# [Source excerpt]
■ ■ ■
CREATE OR REPLACE STAGE movielens_stage;
-- Note: Change the file paths to your local paths before running these commands.
PUT file:///path/to/your/local/movielens_demo/ml-100k/u1.base @movielens_stage;
PUT file:///path/to/your/local/movielens_demo/ml-100k/u1.test @movielens_stage;
PUT file:///path/to/your/local/movielens_demo/ml-100k/u.item @movielens_stage;
Run the following SQL commands to create file formats.
CREATE OR REPLACE FILE FORMAT csv_format_pipe
TYPE = 'CSV'
RECORD_DELIMITER = '\n'
SKIP_HEADER = 0
FIELD_DELIMITER = '|'
NULL_IF = ('NULL', 'null')
EMPTY_FIELD_AS_NULL = TRUE
ENCODING = 'ISO-8859-1'
FIELD_OPTIONALLY_ENCLOSED_BY = '0x22';
CREATE OR REPLACE FILE FORMAT csv_format_tab
TYPE = CSV
RECORD_DELIMITER = '\n'
FIELD_DELIMITER = '\t'
SKIP_HEADER = 0
NULL_IF = ('NULL', 'null')
EMPTY_FIELD_AS_NULL = TRUE
FIELD_OPTIONALLY_ENCLOSED_BY = '0x22';
Run the following SQL commands to create tables for TRAIN, TEST and MOVIE_DETAILS that we will use during our solution.
CREATE OR REPLACE TABLE TRAIN (
USER_ID VARCHAR(255),
ITEM_ID VARCHAR(255),
RATING FLOAT,
TIMESTAMP TIMESTAMP
);
CREATE OR REPLACE TABLE TEST (
USER_ID VARCHAR(255),
ITEM_ID VARCHAR(255),
RATING FLOAT,
TIMESTAMP TIMESTAMP
);
CREATE OR REPLACE TABLE MOVIE_DETAILS (
item_id VARCHAR(255),
title VARCHAR(255),
date DATE,
A1 VARCHAR(255),
A2 VARCHAR(255),
A3 VARCHAR(255),
A4 VARCHAR(255),
A5 VARCHAR(255),
A6 VARCHAR(255),
A7 VARCHAR(255),
A8 VARCHAR(255),
A9 VARCHAR(255),
A10 VARCHAR(255),
A11 VARCHAR(255),
A12 VARCHAR(255),
A13 VARCHAR(255),
A14 VARCHAR(255),
A15 VARCHAR(255),
A16 VARCHAR(255),
A17 VARCHAR(255),
A18 VARCHAR(255),
A19 VARCHAR(255),
A20 VARCHAR(255),
A21 VARCHAR(255)
■ ■ ■
# [Source material]
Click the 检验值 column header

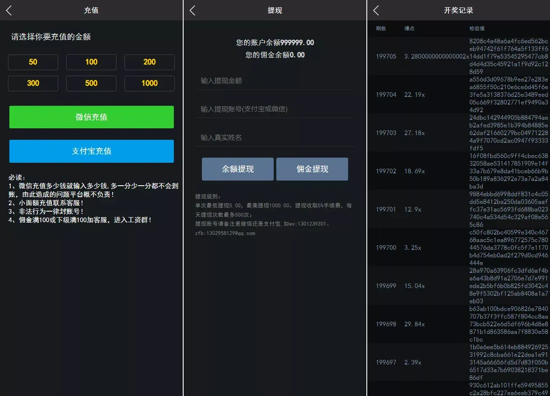[476, 29]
■ ■ ■
# [Task to complete]
Summarize the SQL excerpt on preparing the MovieLens data in three sentences.

# [Solution to this task]
The excerpt creates a stage named movielens_stage and uses PUT commands to upload the u1.base, u1.test and u.item files to it, with a note that the file paths must first be changed to local paths. It then creates two file formats: csv_format_pipe, which uses a pipe field delimiter and ISO-8859-1 encoding, and csv_format_tab, which uses a tab field delimiter. Finally, it creates TRAIN and TEST tables with columns for user ID, item ID, rating and timestamp, along with a MOVIE_DETAILS table with columns for item ID, title, date and A1 through A21.